Consegne dell'esercizio:
**a.** Traduci in inglese questa frase del testo su Giuseppe Erba: "Raccontare di Giuseppe Erba è piuttosto naturale."
**b.** Secondo il testo su Giuseppe Erba, quali teatri egli costruì o contribuì a ricostruire dal Dopoguerra in poi?
**c.** Per ciascuna affermazione, indica se concorda con il testo su Giuseppe Erba e cita le parole che lo stabiliscono.
(i) Il teatro Erba è stato creato da Giuseppe Erba.
(ii) Il testo è firmato da una sola autrice.
(iii) Il prologo è interamente recitato dal vivo.

Testo di partenza:
Compagnia Torino Spettacoli
Giuseppe Erba
nella pancia della balena

di Germana Erba e Irene Mesturino


1. Prologo!
(PEZZO REGISTRATO GERMANA E NIPOTINO):
“Giuseppe Erba… Erba come il Teatro?
A interrogarmi è uno dei miei terribili nipotini… “Sì, il teatro l’ha creato lui”
“Chi era?”
“Era il mio papà”
“E come è finito nella pancia di una balena?”
La domanda è legittima, penso. “E’ una lunga storia…”
“Raccontamela, nonna, dài”

(ANGIONE CONDUTTORE, DAL VIVO:)
Raccontare di Giuseppe Erba è piuttosto naturale. Si parla facilmente delle cose divertenti o sorprendenti. Noi di cose curiose ne sappiamo tante. Chi siamo? Figlia, genero, nipoti, amici, operatori del teatro e del cinema, giornalisti, critici e artisti… E’ sorprendente quanto la figura di Erba sia attuale. Forse perché la sua intraprendenza sarebbe di nuovo utilissima, fors’anche perché alcuni succosi frutti della sua creativa tenacia sono sotto gli occhi di tutti: il Teatro Regio, l’Alfieri, l’Erba, che egli costruì o contribuì a ricostruire dal Dopoguerra in poi…
Ma andiamo con disordinato entusiasmo.

Dati registrati:
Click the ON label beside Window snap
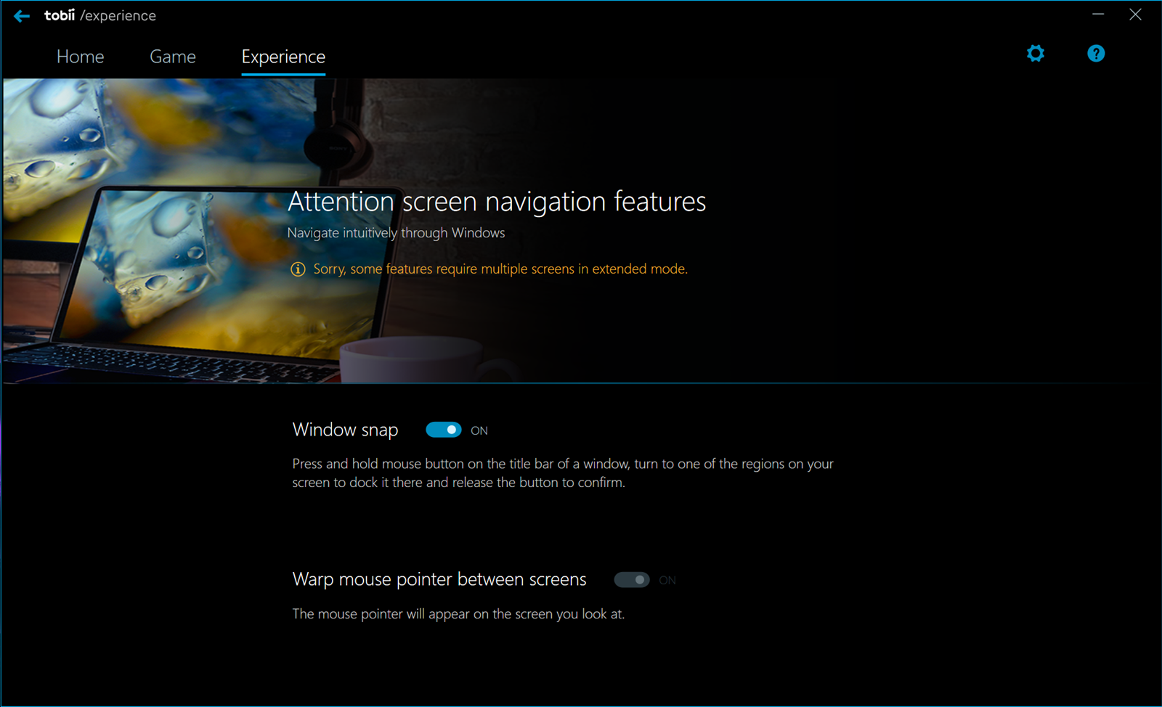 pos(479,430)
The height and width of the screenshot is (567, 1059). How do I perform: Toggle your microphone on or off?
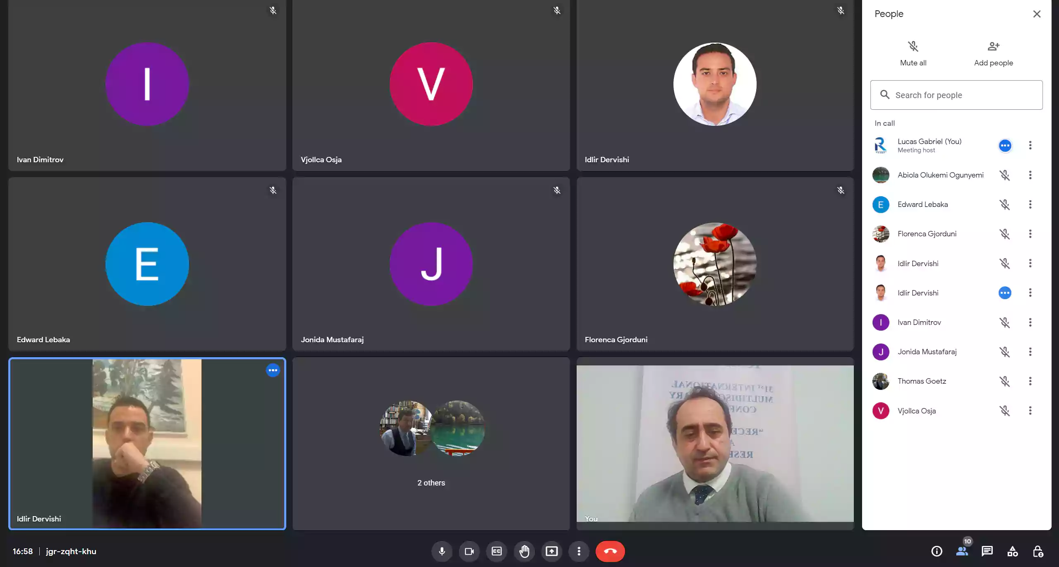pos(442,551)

--

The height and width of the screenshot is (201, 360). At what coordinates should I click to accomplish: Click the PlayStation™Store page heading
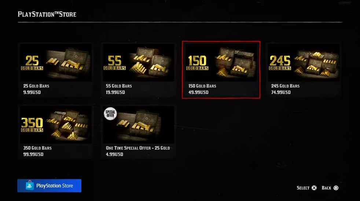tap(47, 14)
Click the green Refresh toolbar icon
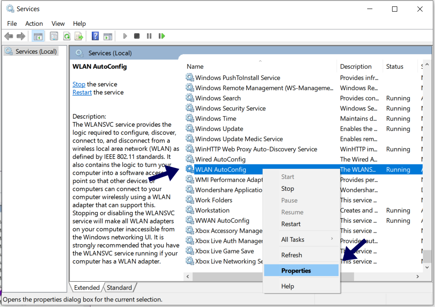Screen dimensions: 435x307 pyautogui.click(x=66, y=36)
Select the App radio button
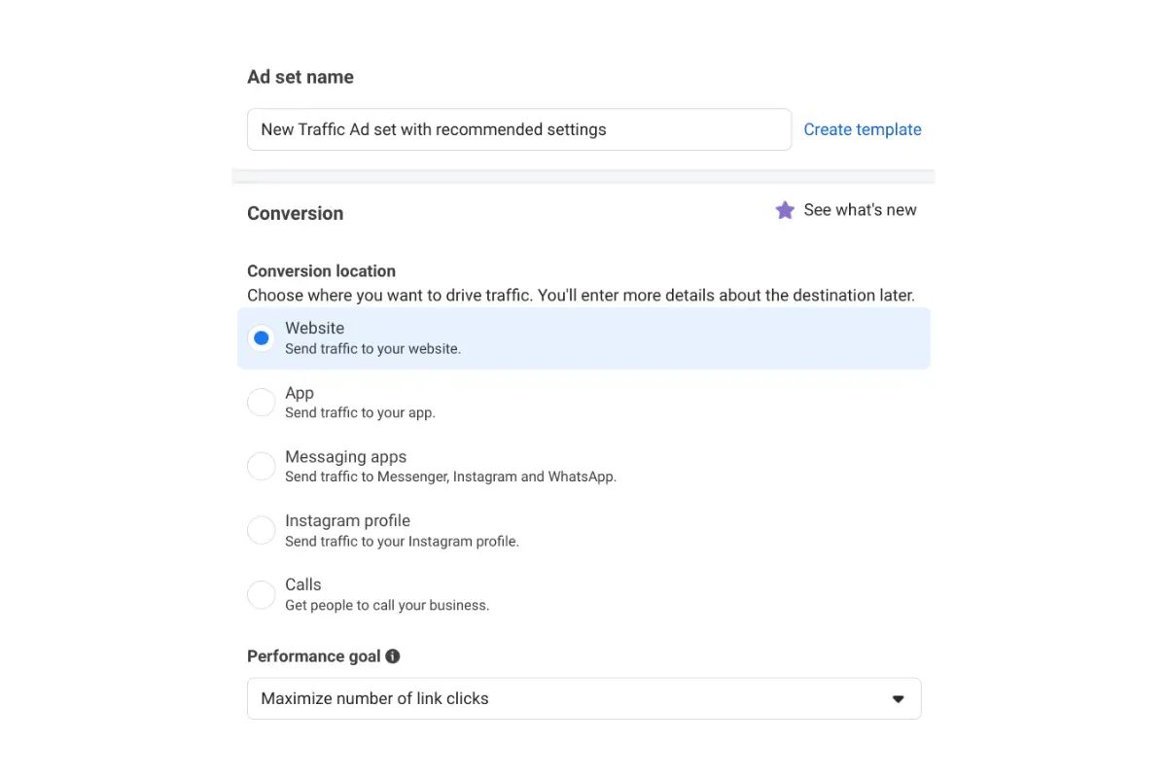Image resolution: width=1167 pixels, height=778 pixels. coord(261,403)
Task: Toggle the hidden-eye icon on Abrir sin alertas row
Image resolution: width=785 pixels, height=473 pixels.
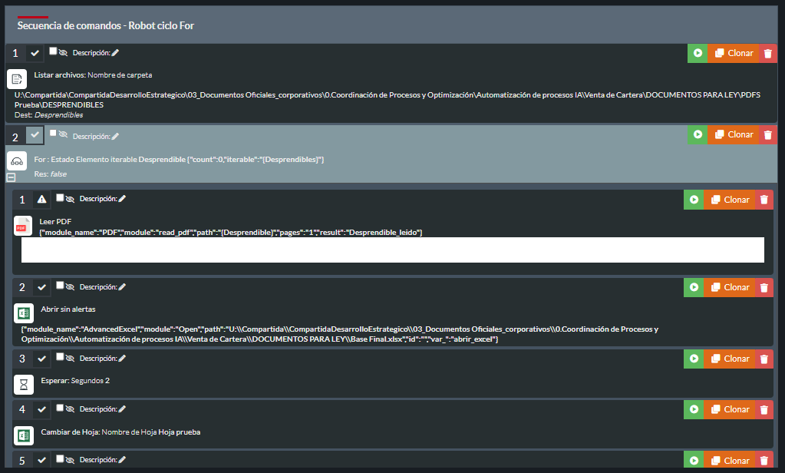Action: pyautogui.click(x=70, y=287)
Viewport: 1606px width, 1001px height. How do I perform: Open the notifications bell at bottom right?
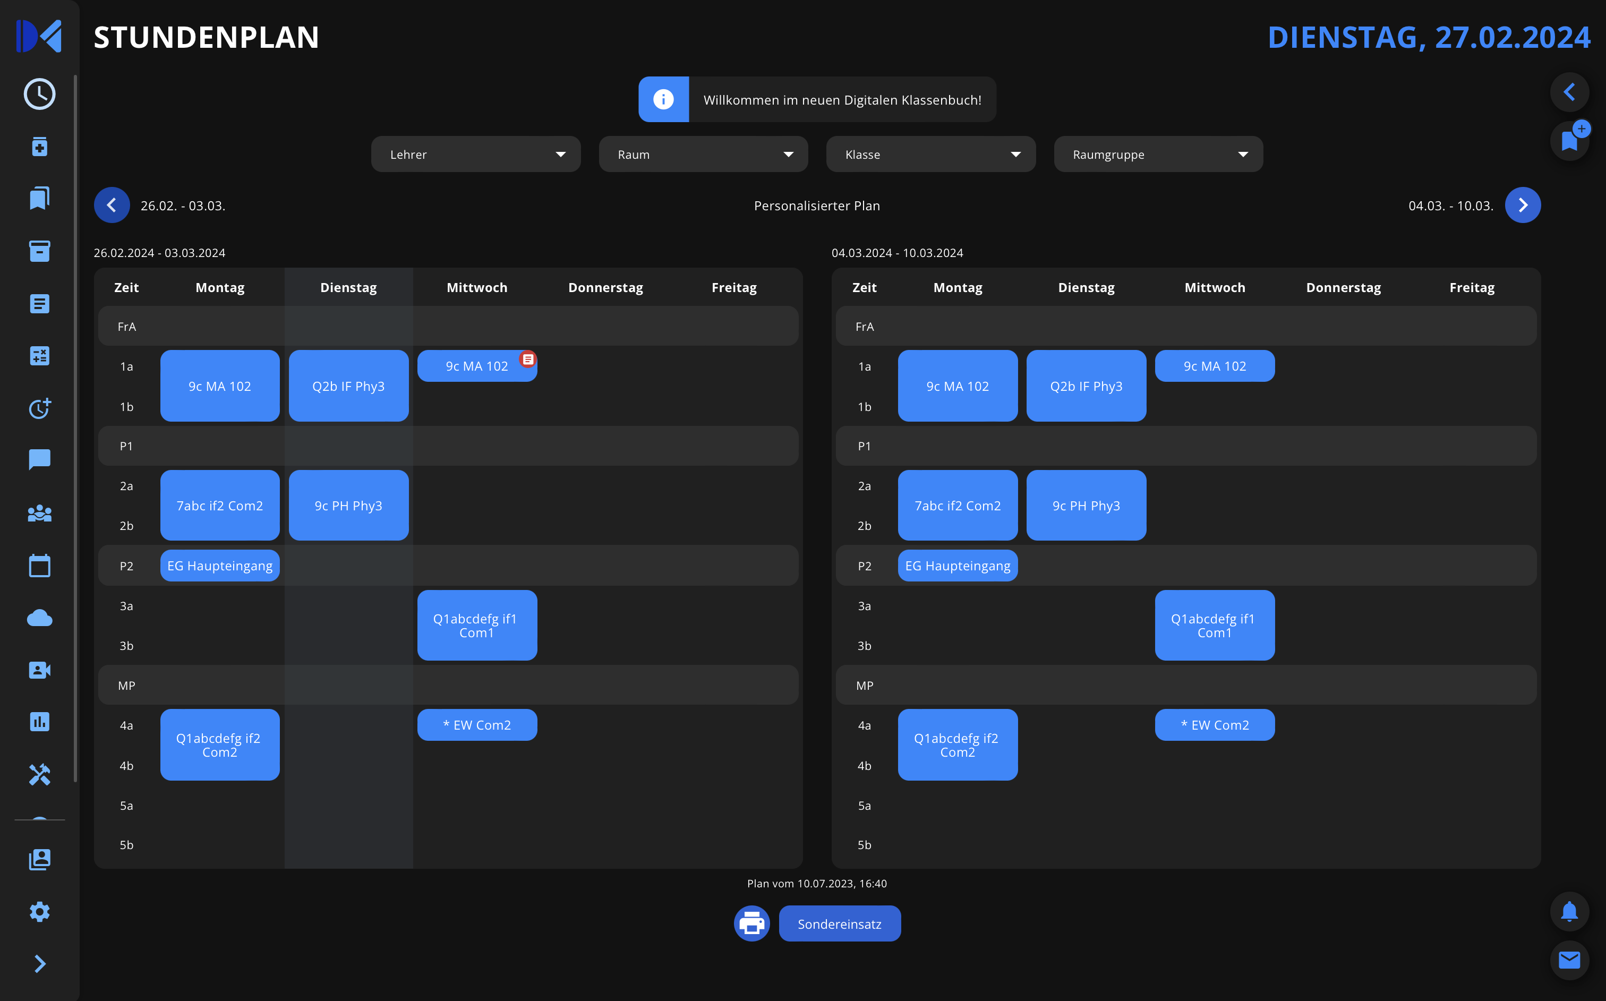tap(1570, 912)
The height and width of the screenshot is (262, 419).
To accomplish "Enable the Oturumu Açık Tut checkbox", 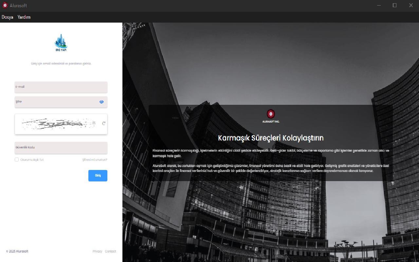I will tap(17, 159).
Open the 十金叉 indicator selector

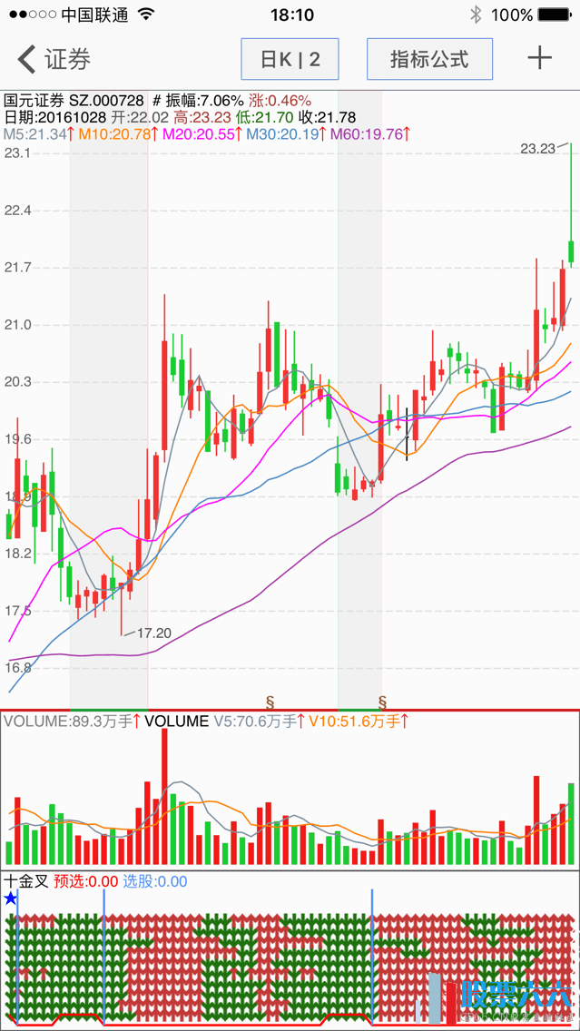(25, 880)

--

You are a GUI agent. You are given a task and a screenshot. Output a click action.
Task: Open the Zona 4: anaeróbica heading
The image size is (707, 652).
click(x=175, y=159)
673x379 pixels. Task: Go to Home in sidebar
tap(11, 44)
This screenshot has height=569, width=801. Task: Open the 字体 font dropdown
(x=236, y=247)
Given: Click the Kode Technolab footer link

Soluzioni:
**a.** Talking about Giuseppe Erba comes quite naturally.

**b.** Il Teatro Regio, l’Alfieri e l’Erba.

**c.**
(i) Sì: "Sì, il teatro l’ha creato lui"
(ii) No: "di Germana Erba e Irene Mesturino"
(iii) No: "PEZZO REGISTRATO GERMANA E NIPOTINO"